I hear repeatedly that a person is not 'sick' enough [paraphrased] to be in treatment, unless they are medically unstable, or suicidal.
I suspect that any of you who are reading this realize, that an eating disorder is complex, and involves much more than reaching a stable 'medical' status. Sigh....
What is YOUR experience? How can you fight for what you need?
If you would like to share, please leave a comment, or feel free to email me at
Never give up!!
Without apology....♥


  1. For my first inpatient stay in April '96 I must have had pretty good insurance because the treatment center I went to worked with my insurance and was able to get my entire stay covered. I was in intensive IP for 45 days and then a step down program for 90 days. Any outpatient appointments with therapist or dietitians I had to pay out of pocked but my MD and Psychiatrist were covered with a nominal copay. My second inpatient stay in January '98 I had to pay for entirely on my own but I figured, mostly because I was a single parent with 3 kids to raise, that getting treatment was well worth it....who can put a dollar value on a life? The treatment center worked out a payment plan and I ended up making monthly payments until 4 years ago. Every month I was reminded how important it was to continue on my recovery journey. Not to say that it was perfect, but with that reminder I think I fought harder. Again any therapy I had to pay for on my own. My brother was addicted to drugs and my mom had to mortgage her house to pay for his treatment. I think mental health coverage in this country is very poor as far as insurance is concerned, even with the new parity laws.

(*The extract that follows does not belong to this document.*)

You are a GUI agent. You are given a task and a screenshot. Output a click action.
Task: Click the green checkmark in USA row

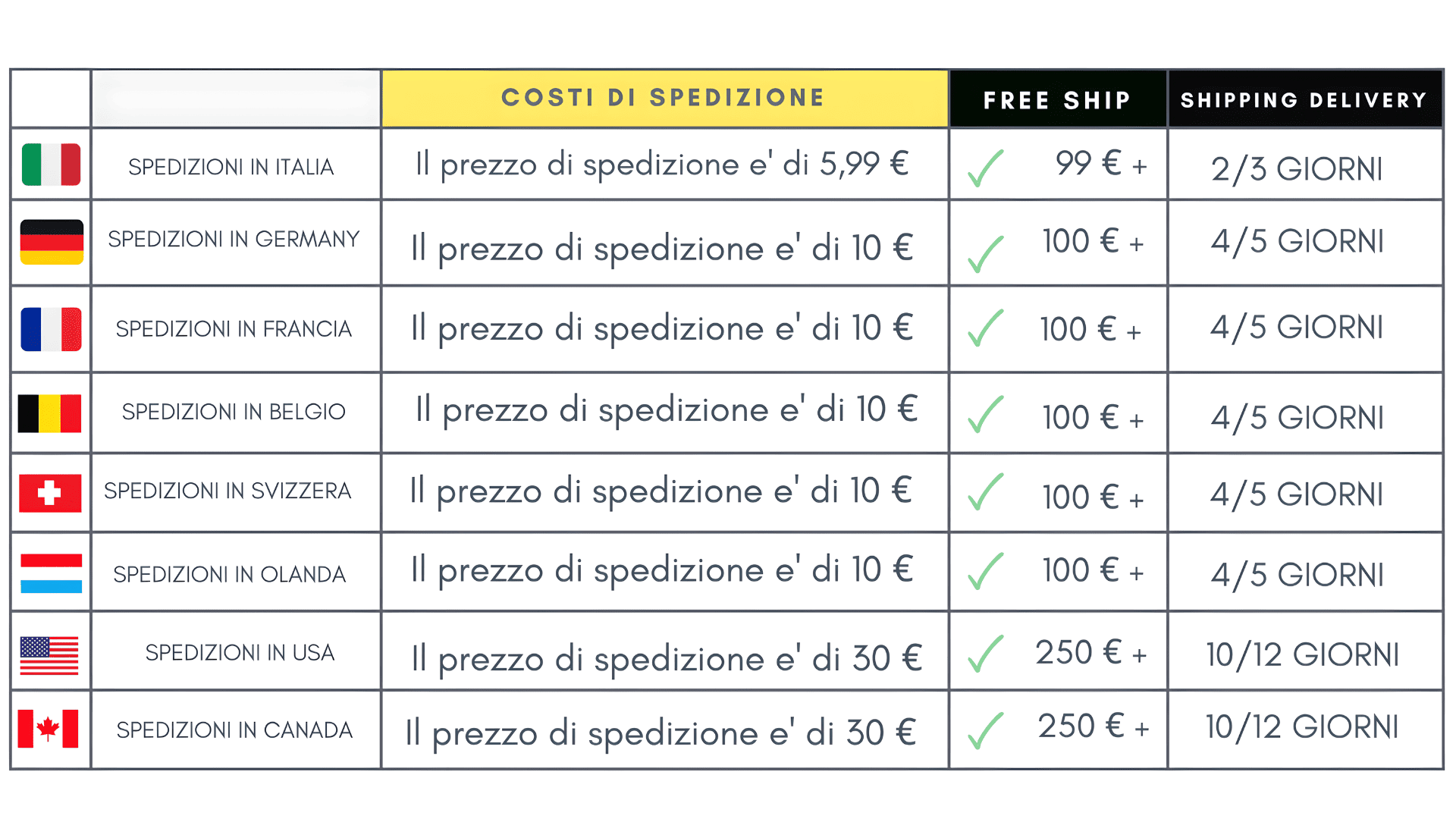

  2. clh...thank you for your input...I'm so glad you are doing well...♥

  3. My insurance only covered my first 6 full weeks of treatment and then after that they only covered 2 days a week so that's all I went until I graduated. after that my insurance never covered my outpatient or psychiatrist appointments. had to pay them out of pocket. now I only have to pay a copay for my new psychiatrist but I only get a limited amount of sessions.

  4. I can't even begin to tell you the horror stories I have heard. My own horror story is that, in a state with a "parity" law (that is that mental health coverage must be the same as medical coverage)my treatment was limited in a variety of ways because of a legal loophole. Several years in a row we paid over $15,000 each year out of pocket even with health care insurance some would consider enviable.

    For me it also brings up the subject of "sick enough" since often the sole criteria were lab tests. The professionals who practically begged the insurer to authorize treatment were routinely ignored because I was not sick enough. That deepened my denial and often led to my feeling that I was indeed not sick at all.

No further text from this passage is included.